▸ Work item:
Copy out the text below on Internet Explorer's heuristic expiration and Once-Per-Session syncmode word for word, from its first sentence to its last.

Last year, I wrote about the IE9 improvements in heuristic expiration, which apply when a server fails to specify how long a cached resource should be treated as fresh. Heuristic Expiration works by calculating an implicit freshness lifetime from the Last-Modified timestamp on the cached resource and the timestamp at which the resource was downloaded from the server.
However, the Heuristic Expiration calculation only applies when the user’s Check for newer versions of stored pages option (a.k.a. “SyncMode“) inside Tools > Internet Options > Browsing History Settings is set to Automatically.
As mentioned, the heuristic expiration feature relies upon the server providing a Last-Modified timestamp on the response. If the server fails to provide such a timestamp, then Internet Explorer will fall back to its Once-Per-Session syncmode for that resource. A user may elect to use Once-Per-Session syncmode (for all resources) in lieu of Heuristic Expiration by selecting the Every time I start Internet Explorer radio button.
WinINET keeps track of when the current process has started in a variable called SessionStartTime. Every entry in the WinINET cache has a LastSyncTime. If the cache syncmode is Once-Per-Session, when WinINET is deciding whether or not to reuse a resource of unknown freshness, it compares the resource’s LastSyncTime to the process’ SessionStartTime. If the LastSyncTime is earlier than the SessionStartTime, WinINET will not immediately reuse the cached version and will instead make a network request to the server to check for freshness, potentially downloading an updated version of the resource in the process.
Once-Per-Session syncmode has a few non-obvious subtleties.
- To establish an upper-bound on reuse, WinINET will also perform revalidation if the current time is more than 12 hours after the LastSyncTime.
- If INTERNET_FLAG_HYPERLINK is present on the request, and a cached response doesn’t have a Last-Modified value set, then WinINET will always revalidate the cached resource before reuse, ignoring the Once-Per-Session rule. IE9 uses FLAG_HYPERLINK (via BINDF_HYPERLINK) when performing most document (e.g. top-level or frame) downloads.

▸ Record extracts:
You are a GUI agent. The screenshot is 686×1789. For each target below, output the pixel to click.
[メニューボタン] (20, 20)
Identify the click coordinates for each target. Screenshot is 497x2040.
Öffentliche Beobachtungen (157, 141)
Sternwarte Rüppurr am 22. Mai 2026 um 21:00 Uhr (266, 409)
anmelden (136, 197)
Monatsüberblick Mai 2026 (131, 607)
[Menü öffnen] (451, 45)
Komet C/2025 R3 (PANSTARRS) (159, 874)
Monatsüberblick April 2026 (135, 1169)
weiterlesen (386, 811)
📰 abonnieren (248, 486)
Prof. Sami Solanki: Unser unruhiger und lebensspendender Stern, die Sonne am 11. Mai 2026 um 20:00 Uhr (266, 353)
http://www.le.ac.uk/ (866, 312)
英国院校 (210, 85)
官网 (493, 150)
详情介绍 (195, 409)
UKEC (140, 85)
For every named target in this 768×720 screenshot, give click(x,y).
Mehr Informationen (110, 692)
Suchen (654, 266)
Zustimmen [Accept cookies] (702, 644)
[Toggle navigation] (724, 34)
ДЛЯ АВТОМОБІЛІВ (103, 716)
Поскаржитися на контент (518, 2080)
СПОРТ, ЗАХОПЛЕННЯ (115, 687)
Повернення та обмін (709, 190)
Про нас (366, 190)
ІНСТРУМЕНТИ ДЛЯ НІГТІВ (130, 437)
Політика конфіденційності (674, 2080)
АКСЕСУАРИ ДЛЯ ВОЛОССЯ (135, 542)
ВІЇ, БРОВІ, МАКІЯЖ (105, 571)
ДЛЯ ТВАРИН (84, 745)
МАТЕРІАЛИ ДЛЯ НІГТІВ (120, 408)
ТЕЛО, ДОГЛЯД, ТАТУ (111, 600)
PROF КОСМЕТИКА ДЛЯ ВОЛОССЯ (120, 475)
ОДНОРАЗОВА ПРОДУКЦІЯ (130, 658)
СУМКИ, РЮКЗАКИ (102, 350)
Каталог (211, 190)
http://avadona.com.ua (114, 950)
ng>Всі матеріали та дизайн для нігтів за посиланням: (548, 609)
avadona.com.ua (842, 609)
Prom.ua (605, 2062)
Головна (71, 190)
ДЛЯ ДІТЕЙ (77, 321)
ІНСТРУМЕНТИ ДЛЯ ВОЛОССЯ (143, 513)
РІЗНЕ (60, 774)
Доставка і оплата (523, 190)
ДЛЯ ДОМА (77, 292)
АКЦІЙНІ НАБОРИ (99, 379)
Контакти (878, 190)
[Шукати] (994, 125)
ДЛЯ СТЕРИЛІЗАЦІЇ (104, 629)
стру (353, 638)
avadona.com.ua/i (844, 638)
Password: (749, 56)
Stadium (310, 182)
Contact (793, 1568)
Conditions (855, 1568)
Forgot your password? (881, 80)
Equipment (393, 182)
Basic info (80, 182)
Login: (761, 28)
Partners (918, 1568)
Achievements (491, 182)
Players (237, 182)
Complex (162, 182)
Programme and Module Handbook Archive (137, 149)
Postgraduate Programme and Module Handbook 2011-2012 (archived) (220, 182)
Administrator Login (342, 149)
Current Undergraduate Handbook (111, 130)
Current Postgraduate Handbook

▸ Result of this task:
Last year, I wrote about the IE9 improvements in heuristic expiration, which apply when a server fails to specify how long a cached resource should be treated as fresh. Heuristic Expiration works by calculating an implicit freshness lifetime from the Last-Modified timestamp on the cached resource and the timestamp at which the resource was downloaded from the server.
However, the Heuristic Expiration calculation only applies when the user’s Check for newer versions of stored pages option (a.k.a. “SyncMode“) inside Tools > Internet Options > Browsing History Settings is set to Automatically.
As mentioned, the heuristic expiration feature relies upon the server providing a Last-Modified timestamp on the response. If the server fails to provide such a timestamp, then Internet Explorer will fall back to its Once-Per-Session syncmode for that resource. A user may elect to use Once-Per-Session syncmode (for all resources) in lieu of Heuristic Expiration by selecting the Every time I start Internet Explorer radio button.
WinINET keeps track of when the current process has started in a variable called SessionStartTime. Every entry in the WinINET cache has a LastSyncTime. If the cache syncmode is Once-Per-Session, when WinINET is deciding whether or not to reuse a resource of unknown freshness, it compares the resource’s LastSyncTime to the process’ SessionStartTime. If the LastSyncTime is earlier than the SessionStartTime, WinINET will not immediately reuse the cached version and will instead make a network request to the server to check for freshness, potentially downloading an updated version of the resource in the process.
Once-Per-Session syncmode has a few non-obvious subtleties.
- To establish an upper-bound on reuse, WinINET will also perform revalidation if the current time is more than 12 hours after the LastSyncTime.
- If INTERNET_FLAG_HYPERLINK is present on the request, and a cached response doesn’t have a Last-Modified value set, then WinINET will always revalidate the cached resource before reuse, ignoring the Once-Per-Session rule. IE9 uses FLAG_HYPERLINK (via BINDF_HYPERLINK) when performing most document (e.g. top-level or frame) downloads.